Anies Larang Warga Keluar Wilayah DKI Jakarta

Gubernur DKI Jakarta Anies Baswedan didampingi Wagub DKI Jakarta Ahmad Riza Patria mengumumkan perpanjangan PSBB jilid II di Jakarta mulai 24 April hingga 22 Mei 2020. - JIBI/Bisnis.com/Nancy Junita
15 Mei 2020 22:47 WIB Fitri Sartina Dewi News Share :

Harianjogja.com, JAKARTA — Gubernur DKI Jakarta Anies Baswedan menerbitkan Peraturan Gubernur No.47/2020 yang mengatur pembatasan berpergian ke luar masuk atau keluar DKI Jakarta untuk mencegah penyebaran Covid-19.

“Dengan adanya Pergub ini, maka seluruh penduduk di Provinsi DKI Jakarta tidak diizinkan untuk bepergian ke luar kawasan Jabodetabek,” kata Anies dalam konferensi pers, Jumat (15/5/2020).

Anies mengatakan aturan tersebut diterbitkan untuk membatasi pergerakan masyarakat di wilayah ibu kota, sehingga upaya pencegahan penyebaran virus Corona lebih terkendali. 

“Jadi intinya dengan peraturan ini, maka petugas di lapangan akan memiliki dasar hukum yang kuat untuk bekerja mengendalikan pergerakan penduduk. Pengendalian ini diatur dalam peraturan ada Pergubnya, kemudian berlaku untuk semua orang pengecualiannya ada,” ujarnya. 
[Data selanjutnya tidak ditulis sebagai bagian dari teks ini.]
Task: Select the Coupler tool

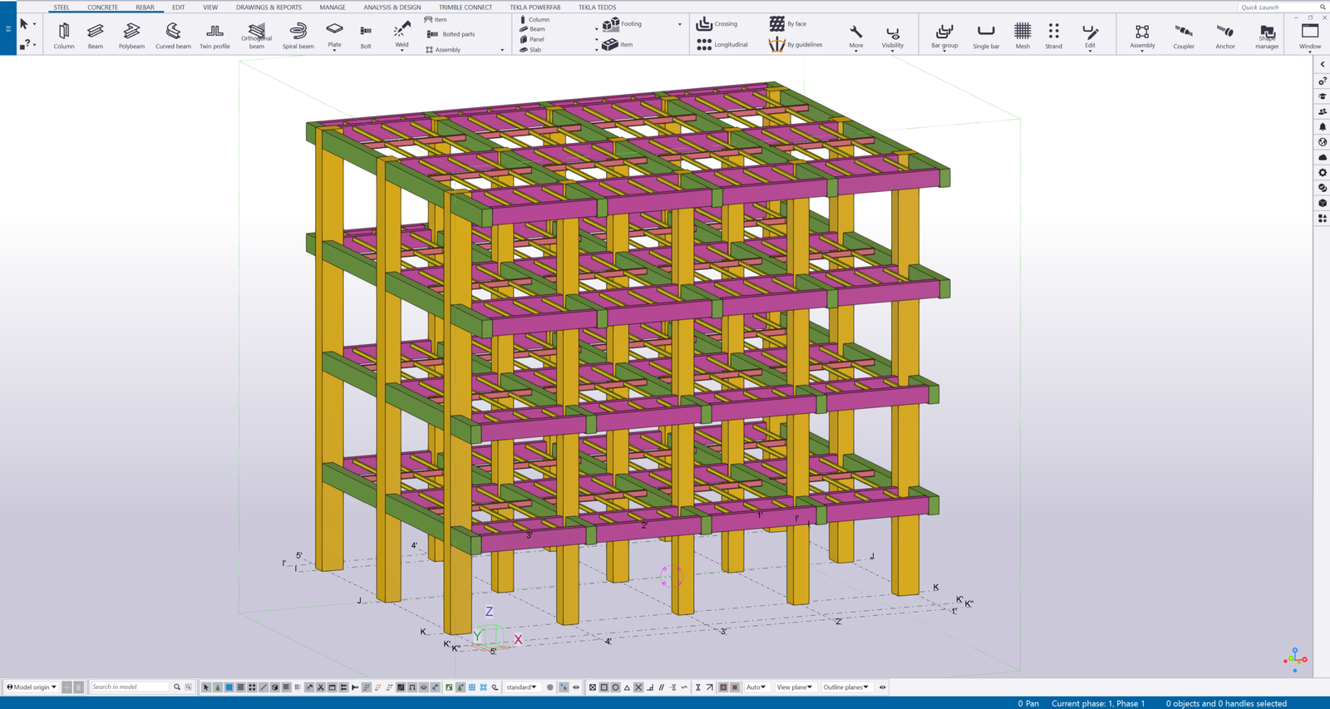Action: pos(1184,34)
Seperti pemberlakuan pembatasan sosial berskala besar (PSBB) yang telah diterapkan di Jakarta, Anies mengungkapkan bahwa ada orang-orang yang mendapat pengecualian dari ketentuan pembatasan untuk berpergian. 
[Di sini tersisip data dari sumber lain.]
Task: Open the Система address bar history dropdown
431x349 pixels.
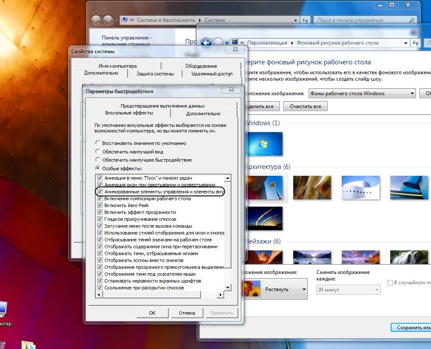Action: pos(295,20)
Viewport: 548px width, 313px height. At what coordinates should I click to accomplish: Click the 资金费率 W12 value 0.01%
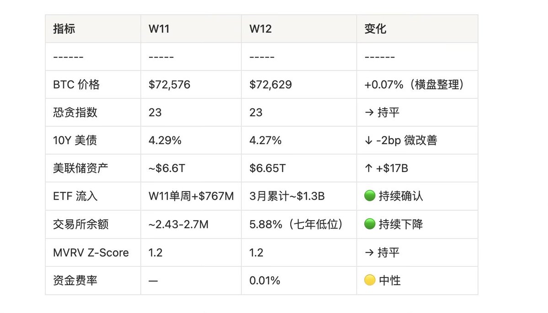click(265, 280)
Orang-orang yang dimaksud antara lain adalah pimpinan lembaga tinggi negara, organisasi intrnasional, TNI-Polri, petugas jalan tol, petugas penanganan Covid-19, petugas pemadam kebakaran, petugas ambulance, petugas mobil jenazah, dan pengemudi kendaraan angkutan barang yang tidak membawa penumpang.

Selain itu, pekerja di 11 sektor yang mendapat pengecualian dari penerapan PSBB juga tetap diperkenankan melakukan aktivitas. Namun, mereka tidak otomatis bisa berpergian, tetapi harus mengurus surat izin secara virtual melalui website corona.jakarta.go.id. 
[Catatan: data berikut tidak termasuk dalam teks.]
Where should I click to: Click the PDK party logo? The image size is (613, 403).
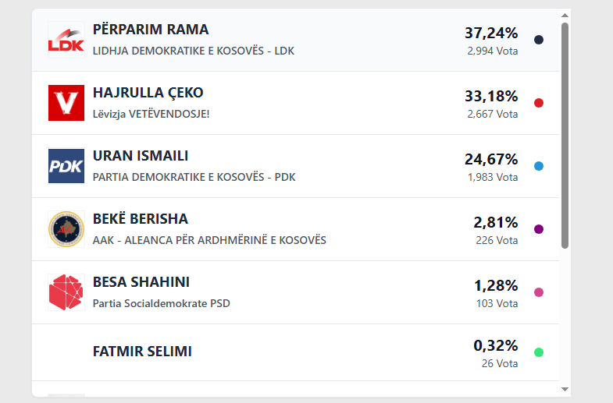click(x=66, y=166)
Pada situs tersebut ada formulir aplikasi yang harus diisi dan dilengkapi dengan surat keterangan terkait dengan pekerjaannya dan konfirmasi dari RT/RW juga bukti-bukti kegiatan yang akan dilakukan. 

“Jadi pada intinya pembatasan ini berlaku untuk seluruh kawasan Jabodetabek di mana penduduk Jakarta tidak bisa meninggalkan kawasan ini,” ungkapnya.